If this isn’t a smoking gun on Benghazi, at least on the controversy over the talking points that blamed a YouTube video rather than the terrorists who plotted and then conducted the attack, then it’s not clear what would qualify. Judicial Watch forced the release of additional White House e-mails relating to the evolution of the talking points and finds a rather bald-faced admission of Obama administration interests in Susan Rice’s television appearances the following Sunday. The YouTube story was designed to distract from “policy failures,” according to Barack Obama’s aide Ben Rhodes:
Judicial Watch announced today that on April 18, 2014, it obtained 41 new Benghazi-related State Department documents. They include a newly declassified email showing then-White House Deputy Strategic Communications Adviser Ben Rhodes and other Obama administration public relations officials attempting to orchestrate a campaign to “reinforce” President Obama and to portray the Benghazi consulate terrorist attack as being “rooted in an Internet video, and not a failure of policy.” Other documents show that State Department officials initially described the incident as an “attack” a possible kidnap attempt.
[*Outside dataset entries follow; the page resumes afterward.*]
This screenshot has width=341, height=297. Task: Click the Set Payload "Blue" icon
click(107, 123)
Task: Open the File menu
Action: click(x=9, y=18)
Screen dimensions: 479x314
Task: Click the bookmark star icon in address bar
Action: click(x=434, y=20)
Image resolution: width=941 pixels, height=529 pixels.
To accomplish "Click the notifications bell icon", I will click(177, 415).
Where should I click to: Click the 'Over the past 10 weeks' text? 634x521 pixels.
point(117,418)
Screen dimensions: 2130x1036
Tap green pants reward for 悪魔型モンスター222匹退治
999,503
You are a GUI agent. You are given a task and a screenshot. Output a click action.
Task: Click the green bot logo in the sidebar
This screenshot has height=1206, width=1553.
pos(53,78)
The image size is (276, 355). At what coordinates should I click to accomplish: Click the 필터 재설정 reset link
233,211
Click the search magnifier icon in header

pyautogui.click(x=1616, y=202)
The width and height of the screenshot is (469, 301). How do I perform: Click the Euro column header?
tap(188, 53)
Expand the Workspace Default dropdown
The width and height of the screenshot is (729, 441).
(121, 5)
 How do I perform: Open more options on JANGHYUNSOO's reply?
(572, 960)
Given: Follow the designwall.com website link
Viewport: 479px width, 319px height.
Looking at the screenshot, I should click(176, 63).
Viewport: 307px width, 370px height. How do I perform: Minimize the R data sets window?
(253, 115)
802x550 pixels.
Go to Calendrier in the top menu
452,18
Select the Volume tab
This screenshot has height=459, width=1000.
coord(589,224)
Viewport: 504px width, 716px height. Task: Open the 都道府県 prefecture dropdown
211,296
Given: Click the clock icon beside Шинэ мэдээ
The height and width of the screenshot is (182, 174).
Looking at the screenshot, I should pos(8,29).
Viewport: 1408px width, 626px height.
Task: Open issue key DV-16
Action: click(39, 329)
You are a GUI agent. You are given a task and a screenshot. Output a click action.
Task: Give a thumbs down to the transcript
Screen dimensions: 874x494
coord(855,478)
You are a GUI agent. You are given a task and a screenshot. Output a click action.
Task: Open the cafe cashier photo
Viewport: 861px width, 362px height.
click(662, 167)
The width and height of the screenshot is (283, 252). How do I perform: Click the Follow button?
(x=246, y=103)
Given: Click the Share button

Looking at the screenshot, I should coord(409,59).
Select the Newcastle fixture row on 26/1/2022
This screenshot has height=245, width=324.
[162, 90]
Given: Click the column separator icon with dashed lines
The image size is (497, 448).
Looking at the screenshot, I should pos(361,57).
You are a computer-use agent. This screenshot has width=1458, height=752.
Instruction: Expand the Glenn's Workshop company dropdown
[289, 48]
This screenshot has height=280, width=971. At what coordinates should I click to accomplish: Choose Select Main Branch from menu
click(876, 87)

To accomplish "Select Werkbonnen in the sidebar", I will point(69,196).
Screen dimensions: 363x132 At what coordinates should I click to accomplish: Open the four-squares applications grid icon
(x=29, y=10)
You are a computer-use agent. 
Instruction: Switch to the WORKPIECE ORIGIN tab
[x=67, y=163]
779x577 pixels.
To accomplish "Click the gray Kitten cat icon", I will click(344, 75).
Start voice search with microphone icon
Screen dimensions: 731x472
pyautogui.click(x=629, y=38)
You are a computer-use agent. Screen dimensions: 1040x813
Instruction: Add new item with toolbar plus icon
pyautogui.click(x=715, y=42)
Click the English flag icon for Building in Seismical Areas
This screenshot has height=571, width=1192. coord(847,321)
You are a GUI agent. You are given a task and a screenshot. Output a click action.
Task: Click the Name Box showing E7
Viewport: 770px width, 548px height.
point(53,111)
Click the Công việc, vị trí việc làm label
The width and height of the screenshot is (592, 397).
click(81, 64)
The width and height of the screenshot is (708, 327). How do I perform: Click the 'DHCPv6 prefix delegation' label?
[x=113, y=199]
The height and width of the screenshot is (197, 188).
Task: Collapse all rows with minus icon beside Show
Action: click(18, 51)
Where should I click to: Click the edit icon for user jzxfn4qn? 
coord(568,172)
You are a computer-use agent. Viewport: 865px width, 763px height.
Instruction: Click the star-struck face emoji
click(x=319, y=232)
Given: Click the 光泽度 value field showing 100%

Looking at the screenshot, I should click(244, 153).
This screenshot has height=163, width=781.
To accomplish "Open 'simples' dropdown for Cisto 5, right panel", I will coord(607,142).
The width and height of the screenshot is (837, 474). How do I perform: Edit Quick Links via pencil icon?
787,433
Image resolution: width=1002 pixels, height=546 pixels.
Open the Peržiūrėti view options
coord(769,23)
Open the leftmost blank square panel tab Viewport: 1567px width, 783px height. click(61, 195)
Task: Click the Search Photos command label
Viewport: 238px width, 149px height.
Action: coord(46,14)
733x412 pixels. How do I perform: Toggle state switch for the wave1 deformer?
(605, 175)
The documents were released Friday as result of a June 21, 2013, Freedom of Information Act (FOIA) lawsuit filed against the Department of State (Judicial Watch v. U.S. Department of State (No. 1:13-cv-00951)) to gain access to documents about the controversial talking points used by then-UN Ambassador Susan Rice for a series of appearances on television Sunday news programs on September 16, 2012. Judicial Watch had been seeking these documents since October 18, 2012.
The Rhodes email was sent on sent on Friday, September 14, 2012, at 8:09 p.m. with the subject line: “RE: PREP CALL with Susan, Saturday at 4:00 pm ET.” The documents show that the “prep” was for Amb. Rice’s Sunday news show appearances to discuss the Benghazi attack.
The document lists as a “Goal”: “To underscore that these protests are rooted in and Internet video, and not a broader failure or policy.”
Rhodes returns to the “Internet video” scenario later in the email, the first point in a section labeled “Top-lines”:
[W]e’ve made our views on this video crystal clear. The United States government had nothing to do with it. We reject its message and its contents. We find it disgusting and reprehensible. But there is absolutely no justification at all for responding to this movie with violence. And we are working to make sure that people around the globe hear that message.
Among the top administration PR personnel who received the Rhodes memo were White House Press Secretary Jay Carney, Deputy Press Secretary Joshua Earnest, then-White House Communications Director Dan Pfeiffer, then-White House Deputy Communications Director Jennifer Palmieri, then-National Security Council Director of Communications Erin Pelton, Special Assistant to the Press Secretary Howli Ledbetter, and then-White House Senior Advisor and political strategist Davie Plouffe.
That’s a rather extensive distribution list, and that prompts another question:
A question that will go unasked by the media: why are we only seeing this White House Benghazi email now?
— Gabriel Malor (@gabrielmalor) April 29, 2014
Didn’t the White House insist that they’d offered complete transparency to Congress and the public on the talking points? It was just eleven months ago that the White House claimed to have released their whole archive on the development of those talking points and accused the GOP of “doctoring” them to make their critical response look political. The Washington Post gave White House adviser Dan Pfeiffer three Pinocchios for that claim. Hopefully, Glenn Kessler has a few more Pinocchios in reserve, now that this bombshell has hit.
It’s possible to read this as an extension of a sincere belief that the video caused a riot which led to the attack. By the time this e-mail was written, there was plenty of evidence — even in the e-mail chain itself — to show that wasn’t the case, but let’s say for argument’s sake that Rhodes actually thought this argument was valid. The flip side of it is that, since it wasn’t an ad-hoc demonstration that turned into a riot, the takeaway should be that this was the result of “a broader failure or policy” from the Obama administration. Right?
Update: Fixed a couple of typos, thanks to an e-mail from the indispensable Jeryl Bier. (Took a couple of tries, though.)